As entrevistas feitas a alguns trabalhadores brasileiros - num programa onde também é entrevistado o Secretário de Políticas Culturais do Ministério da Cultura, Sérgio Mamberti -, merecem ser ouvidas e analisadas no seu pormenor: uma senhora afirma nunca ter tido sequer a coragem de se aproximar do Teatro Municipal e de perguntar quanto é que era, por considerar que, sendo tão bonito e grande, deveria ser muito caro também; um senhor diz não ter o hábito de frequentar, mas que gostaria de ter um incentivo para o fazer; outro senhor ainda afirma o seguinte: “Como a gente é um país de muita miscigenação, a gente tem muito a oferecer ao mundo. Eu acho que isso é pouco aproveitado, porque as pessoas não têm acesso nem para curtir a cultura nem à pessoa que faz a cultura. Então, acho que este incentivo, além de incentivar as pessoas a irem ao teatro, ao cinema, eu acho que vai incentivar as pessoas a estudar teatro, a estudar cinema. Vão passar a conhecer coisas que não conheciam e muitas pessoas vão-se interessar por estes temas e vão passar a fazer parte do outro lado, não só do espectador” [sic].


As entrevistas dos trabalhadores são reveladoras, na minha opinião, dos preconceitos, dos mal-entendidos, do desconhecimento mútuo entre as partes, da falta de hábito, ou seja, da falta de acesso relacionada, em primeiro lugar, com barreiras intelectuais e psicológicas. Penso, por isso, que quem estuda, desenvolve e implementa políticas culturais devia olhar primeiro para essas barreiras, ao mesmo tempo que procura facilitar o acesso do ponto de vista financeiro. Começar ao contrário, insistir em considerar o dinheiro como principal factor de inibição nesta relação, é insistir em esconder a cabeça na areia ou ir pelo caminho mais fácil.

Entretanto, ao mesmo tempo que a notícia do Vale Cultura dá a volta ao mundo, uma outra notícia, também vinda do Brasil, tem tido uma circulação muito mais discreta, pelo menos para quem vive longe desse país.

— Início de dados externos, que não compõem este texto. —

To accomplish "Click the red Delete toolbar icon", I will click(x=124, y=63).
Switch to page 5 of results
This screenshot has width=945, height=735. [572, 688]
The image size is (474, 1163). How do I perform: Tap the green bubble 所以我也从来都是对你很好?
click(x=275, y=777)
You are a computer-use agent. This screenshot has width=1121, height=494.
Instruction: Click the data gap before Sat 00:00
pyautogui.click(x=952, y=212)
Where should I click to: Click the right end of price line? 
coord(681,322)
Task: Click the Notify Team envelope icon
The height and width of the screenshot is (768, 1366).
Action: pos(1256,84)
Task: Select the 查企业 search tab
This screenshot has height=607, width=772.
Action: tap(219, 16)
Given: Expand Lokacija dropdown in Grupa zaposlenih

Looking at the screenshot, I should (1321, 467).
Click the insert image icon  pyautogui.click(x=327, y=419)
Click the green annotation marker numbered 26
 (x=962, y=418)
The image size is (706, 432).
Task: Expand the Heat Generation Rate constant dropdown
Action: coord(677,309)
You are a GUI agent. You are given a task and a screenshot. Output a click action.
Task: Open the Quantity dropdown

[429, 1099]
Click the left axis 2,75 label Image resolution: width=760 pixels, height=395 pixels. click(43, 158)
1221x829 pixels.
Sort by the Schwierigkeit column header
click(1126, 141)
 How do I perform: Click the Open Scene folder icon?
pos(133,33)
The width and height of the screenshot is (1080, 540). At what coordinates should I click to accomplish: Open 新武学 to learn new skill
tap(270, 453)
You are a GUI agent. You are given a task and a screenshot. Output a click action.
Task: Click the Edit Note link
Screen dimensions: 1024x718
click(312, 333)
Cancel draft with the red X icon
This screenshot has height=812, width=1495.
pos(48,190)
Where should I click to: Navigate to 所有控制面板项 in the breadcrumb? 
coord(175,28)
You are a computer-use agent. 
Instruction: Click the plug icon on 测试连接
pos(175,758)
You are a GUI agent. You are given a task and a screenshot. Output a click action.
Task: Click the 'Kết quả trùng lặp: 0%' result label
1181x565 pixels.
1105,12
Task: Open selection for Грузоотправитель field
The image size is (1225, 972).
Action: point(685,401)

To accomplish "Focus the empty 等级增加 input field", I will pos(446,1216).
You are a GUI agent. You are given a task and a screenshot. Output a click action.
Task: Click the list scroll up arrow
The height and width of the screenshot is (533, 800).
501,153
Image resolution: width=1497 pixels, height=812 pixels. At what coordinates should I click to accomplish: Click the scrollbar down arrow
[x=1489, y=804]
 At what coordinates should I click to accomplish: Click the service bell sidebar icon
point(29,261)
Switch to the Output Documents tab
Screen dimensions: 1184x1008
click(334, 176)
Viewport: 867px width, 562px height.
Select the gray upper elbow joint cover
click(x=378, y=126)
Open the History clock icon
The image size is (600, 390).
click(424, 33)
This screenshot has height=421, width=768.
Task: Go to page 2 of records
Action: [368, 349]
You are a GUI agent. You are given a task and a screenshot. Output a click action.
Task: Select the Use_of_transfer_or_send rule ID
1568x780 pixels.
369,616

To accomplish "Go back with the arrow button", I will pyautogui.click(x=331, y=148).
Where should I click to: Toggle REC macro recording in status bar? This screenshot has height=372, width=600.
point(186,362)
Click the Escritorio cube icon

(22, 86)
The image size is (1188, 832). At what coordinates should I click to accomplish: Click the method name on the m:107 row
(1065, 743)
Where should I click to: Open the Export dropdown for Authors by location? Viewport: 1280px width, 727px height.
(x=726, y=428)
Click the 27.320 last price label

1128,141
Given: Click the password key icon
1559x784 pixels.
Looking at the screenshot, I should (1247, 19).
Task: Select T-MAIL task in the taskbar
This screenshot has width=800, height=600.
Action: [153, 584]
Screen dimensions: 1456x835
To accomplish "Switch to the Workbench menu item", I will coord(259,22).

De acordo com essa notícia (ler aqui), na localidade de Santo André, no Estado de São Paulo, um movimento cultural - que reúne Pontos de Cultura, produtores culturais, estudantes, professores, escritores, movimentos sociais e moradores – exigiu e conseguiu uma audiência com o Secretário de Cultura do estado. Quiseram saber quais os planos da secretaria da cultura e exigiram a participação pública na gestão. Não facilitaram as coisas para o Secretário, não aceitaram generalidades e promessas como resposta, insistiram nas perguntas e críticas, irritaram-se, mostraram-se impacientes, não se comoveram com a demonstração de humildade por parte do Secretário - que afirmou muito ter que aprender com eles - e reclamaram sobre sua falta de preparação para ocupar o lugar. Como é que isto aconteceu em Santo André? O que é preciso para acontecer? Como é que se cria este sentimento de pertença, de sentido do que constitui um direito e uma obrigação cívica no que diz respeito aos assuntos culturais? Esta, sim, é uma grande notícia, talvez maior do que a do Vale Cultura, e por isso, merecedora de maior atenção e acompanhamento. Santo André deveria ser um caso de estudo.



1 comment:

André Fonseca said...

Sobre o Vale-Cultura, o que acabou tornando-se o principal ponto de discussão aqui no Brasil é o que as pessoas beneficiárias do vale irão consumir. E com isso, veio toda a arrogância daqueles que produzem uma cultura que entendem como sendo de maior importância ou qualidade, ou daqueles que acham que as parcelas mais pobres da população não teriam um gosto apurado o suficiente para consumir o que "deveria" ser consumido (discussão essa, aliás, que mostra que a polaridade baixa cultura x alta cultura ainda está longe de se tornar um assunto gasto). Mas quase não vi alguém questionar o foco no dinheiro (no caso, o vale-cultura) como ferramenta para a chamada "democratização do acesso". Continuamos a atacar o mal, e não a raiz do problema. Mas é claro que uma medida como o Vale-Cultura gera mais mídia e impacto eleitoral.